I have a Zumo 450 and use it as an MP3 player ( connected to an audio amplifier ) and have a question. I load my SD card with about 600 MP3 files and I can listen to them as I ride, only problem is it takes about ten minutes for the files to be read. So for the first 10 miles I can't play them on the Zumo. Is there a trick to loading my SD card? Should I use folder and sub folders or what is the best way to handle this problem? Thanks.
That's it. I have my files structured by albums. Also, the 450 and 550 have a limit of 1000 songs. I've stitched the songs together in some albums using Direct MP3 Joiner so they appear as a single MP3 file. I have well over 1000 songs in 72 subfolders and they take less than a minute to load. The Zumo thinks I have about 600 songs. It does take a couple of hours to play the compilation title in a Beatles album though.
Greywolf, I got daring and went right ahead and made ten folders of 100 files each. I turned the Zumo on and right away the Zumo showed all 1000 songs in the menu but I couldn't play them. Usually when I see the counter ( 31/805 etc. ) the Zumo will play. This time it didn't. I then just loaded five folders of 100 each, I also put two seperate files outside the folders for a root file. Now it works fine. I will experiment more ways of doing this. What a pain everytime I want to take the SD card out....have to remove that stupid slotted screw. On my Goldwing I have a J & M mp3 player mounted in my trunk and it has a USB cord extension that I use to connect jump drives to. It's real easy, I just stop somewhere and unplug the drive from the USB, insert another and on my way.

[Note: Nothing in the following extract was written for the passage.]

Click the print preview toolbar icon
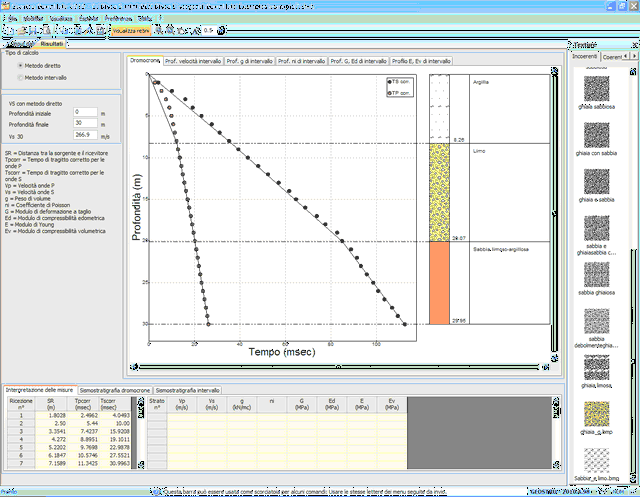Screen dimensions: 640x497 click(x=46, y=31)
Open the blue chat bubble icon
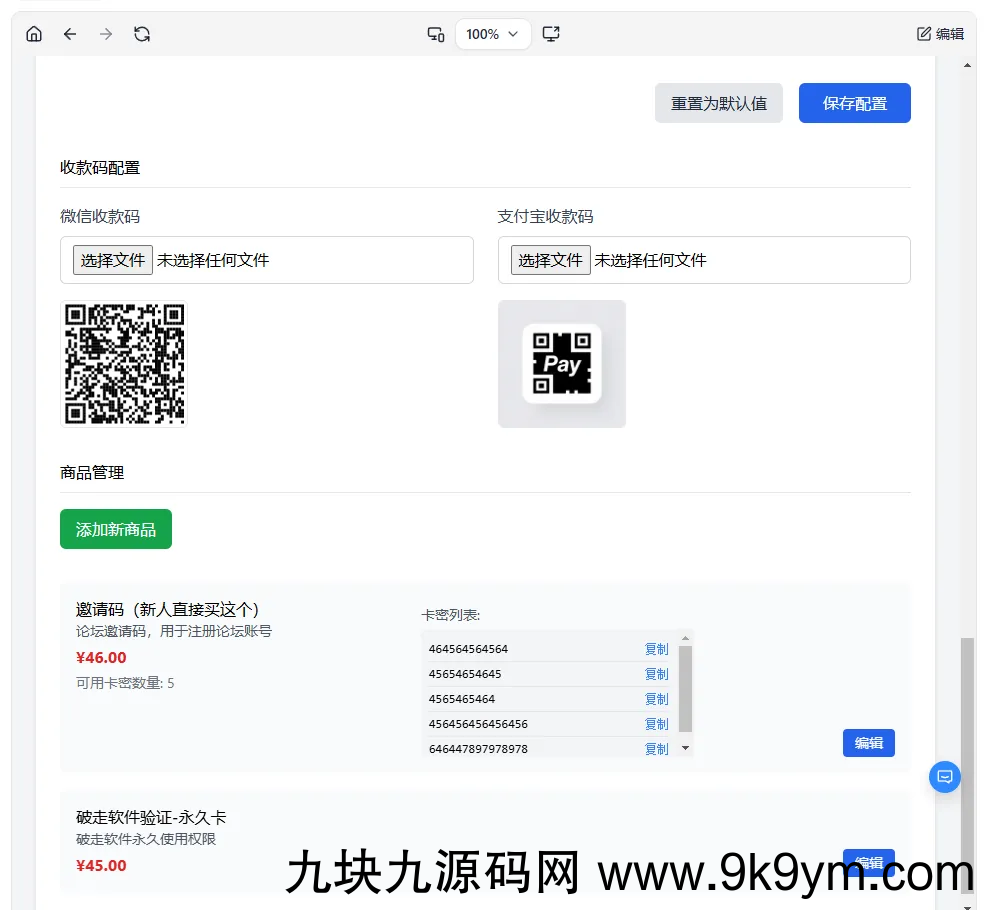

Right now I record a bunch of podcasts from NPR in iTunes, then copy them to a playlist, them clipboard the playlist onto a memory card. There must be software that would do this directly with an MP3 player other than an iPod.
Most of my stuff was originally CD tracks saved as .wav files and converted to MP3 with Media Player. I also have radio, cassette and TV audio recorded through the analog input on sound cards. Early on, the input was saved as .wav files with a Creative Live sound card. Lately, I use the Windows 7 sound recorder to record .wma files. Then I use a Jodix.com converter to turn the .wma files to MP3.